I spent Saturday sightseeing in San Francisco with a friend visiting from out of town, and I thought I’d check in on the sea lions at Pier 39. Just a few years ago, there were about 1600 of them, slithering on and off the wooden docks, basking in the sun, and barking at one another. Then in 2009, most of them swam away, as QUEST blogger Amy Gotliffe explained. The sea lions’ favorite food, herring, was in short supply, so they went to Oregon to feast on anchovies and salmon. Now the herring are making a comeback—will the sea lions return too?

This weekend the floating wooden palates at Pier 39 were mostly bare; there were perhaps a dozen sea lions. We would expect the sea lion numbers to be low this time of year, herring or no herring. In the summer, sea lions travel down south (the Channel Islands, San Diego, Baja) to breed. But there were still fewer sea lions at Pier 39 than in summers past.

Sea lions will eat a lot of different prey items: octopus, squid, small sharks. But their bread and butter is herring, which have been hard to find in recent years. The herring fishery is the only fishery still in operation in San Francisco Bay, and it closed during the 2009/2010 season (December through April), because there were so few fish. This year, the herring fishery opened again, but with a lower quota than in the past, to allow the fish to recover.

There are a few hypotheses about why the herring numbers dipped so low in 2009. First, herring lay their eggs in the brackish waters of the estuaries around San Francisco Bay. Each female fish can lay up to 50,000 eggs, which are a prized commodity in Japan. However, the years leading up to 2009 were drought years, so the estuaries were saltier than usual. That may have affected the herrings’ spawning success. Second, the 2007 Cosco Busan oil spill may have affected herring health. Researchers found oil-soaked embryos, which were deformed. Third, herring declines may be the result of climate change. As surface waters get warmer, there is less mixing with cold, nutrient-rich water from the bottom of the ocean. There are also big patches of the ocean that have very little oxygen. These hypoxic zones are deadly to their inhabitants, and are affecting many marine species.

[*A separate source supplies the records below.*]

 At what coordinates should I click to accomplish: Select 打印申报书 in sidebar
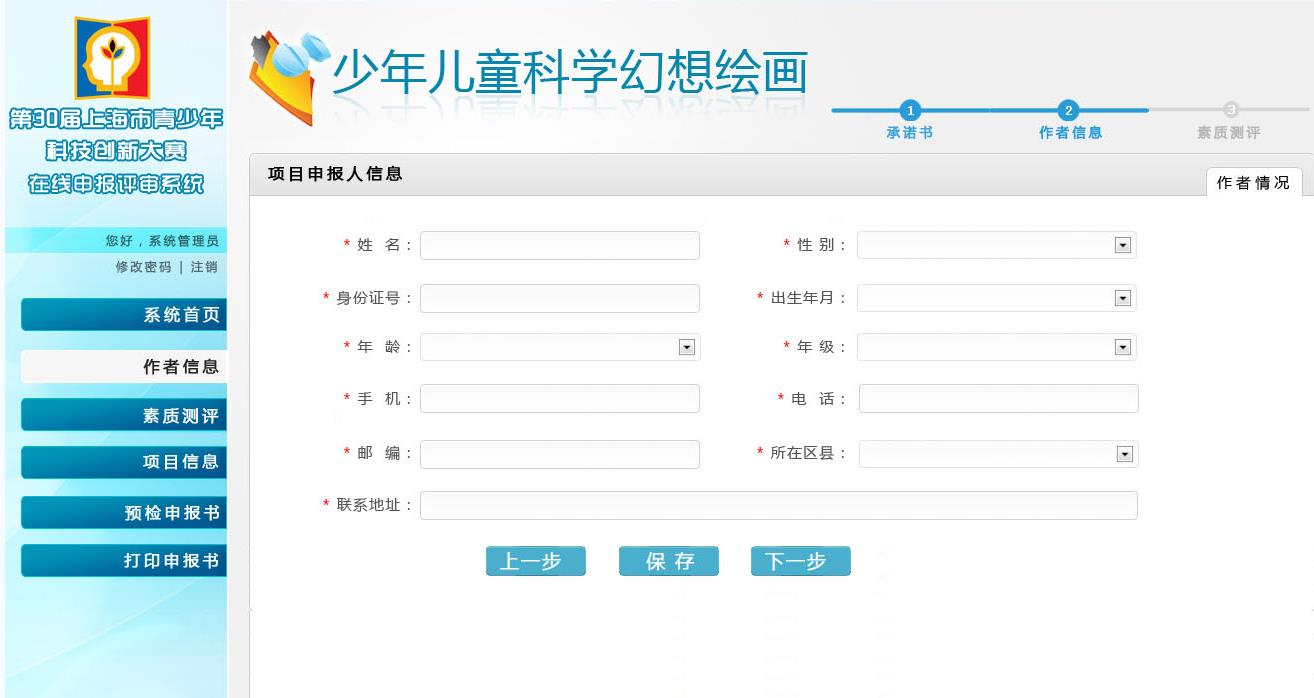124,561
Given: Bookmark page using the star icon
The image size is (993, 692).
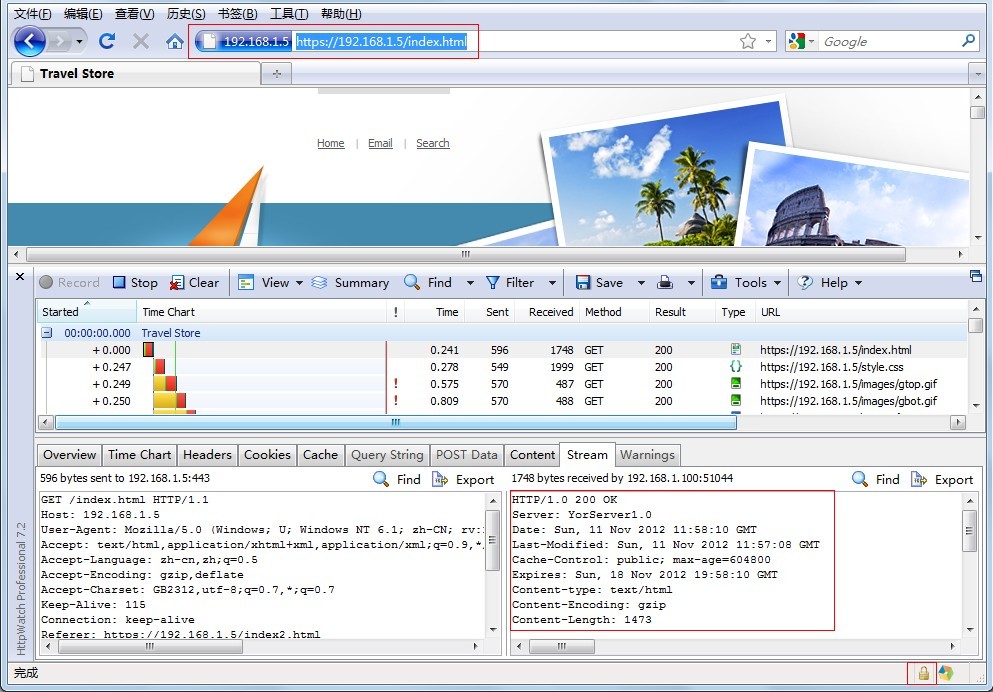Looking at the screenshot, I should (747, 41).
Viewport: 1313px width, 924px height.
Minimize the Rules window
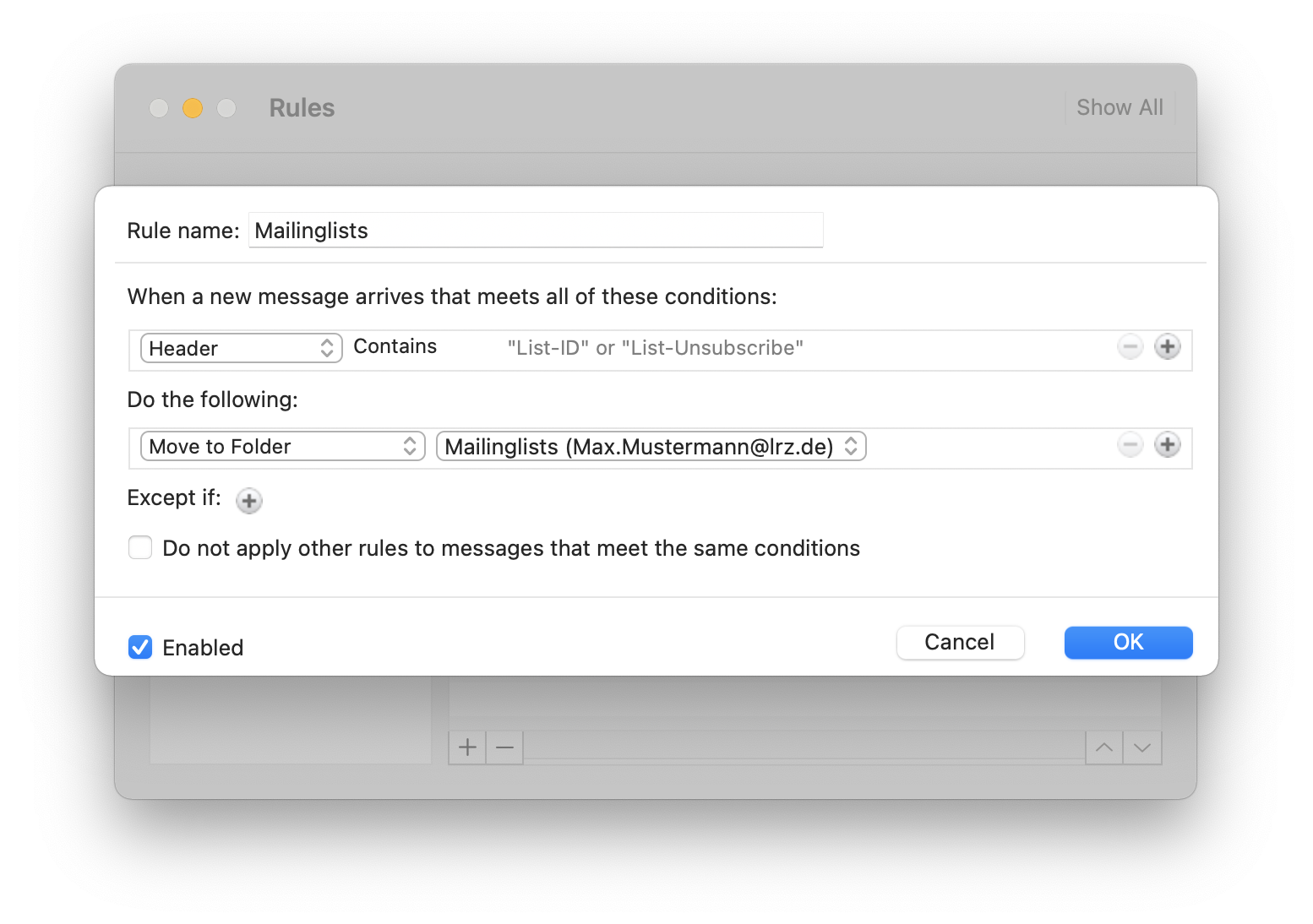[192, 108]
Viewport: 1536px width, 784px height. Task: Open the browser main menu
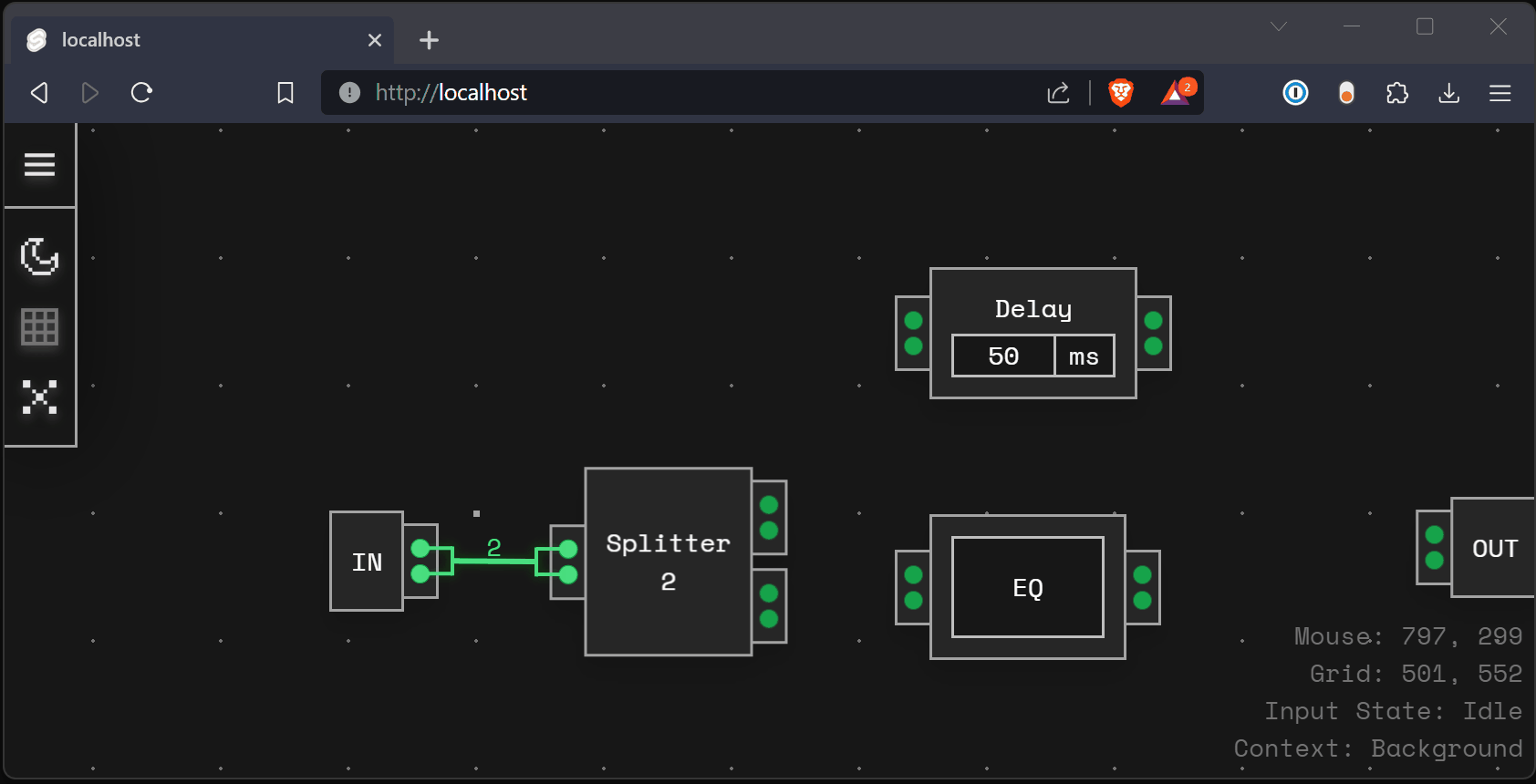point(1500,93)
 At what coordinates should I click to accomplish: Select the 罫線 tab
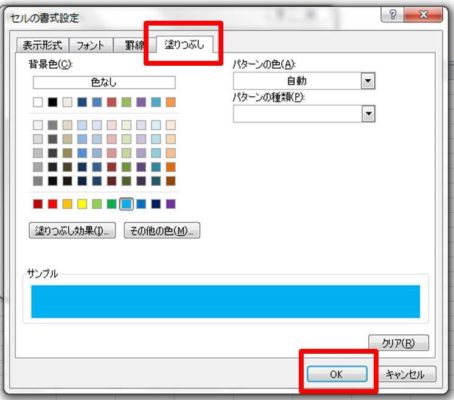(x=134, y=45)
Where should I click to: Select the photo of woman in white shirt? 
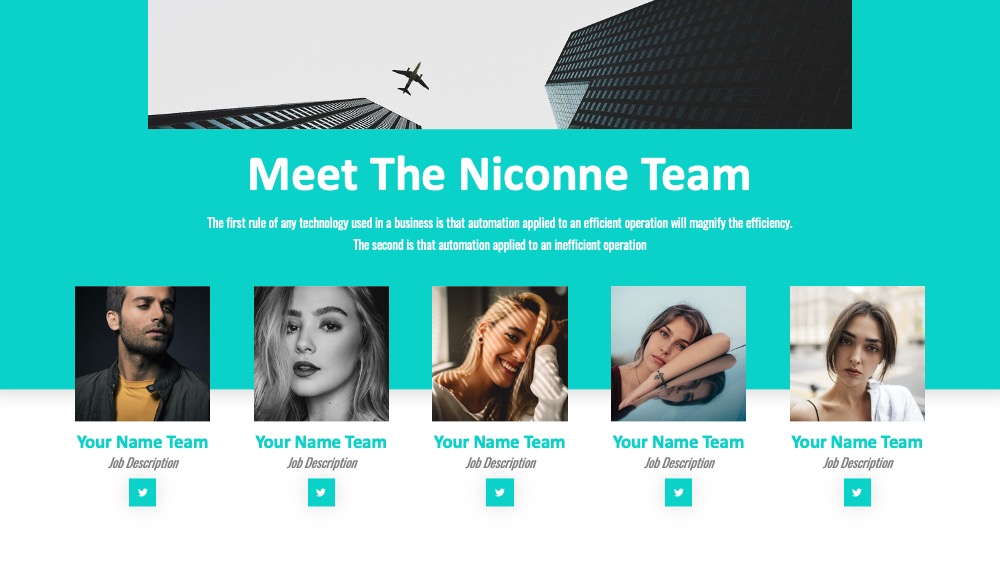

However, the herring appear to be making a comeback, possibly because the past few years have been wet and the estuaries are sufficiently fresh, or because the spilled oil has been flushed from the Bay. Time will tell whether the sea lions follow their food and return to Pier 39. I hope they come back—along with the twists and turns of Lombard Street and the Golden Gate Bridge, the Embarcadero’s sea lions are one of my favorite San Francisco treasures to show off to visiting friends.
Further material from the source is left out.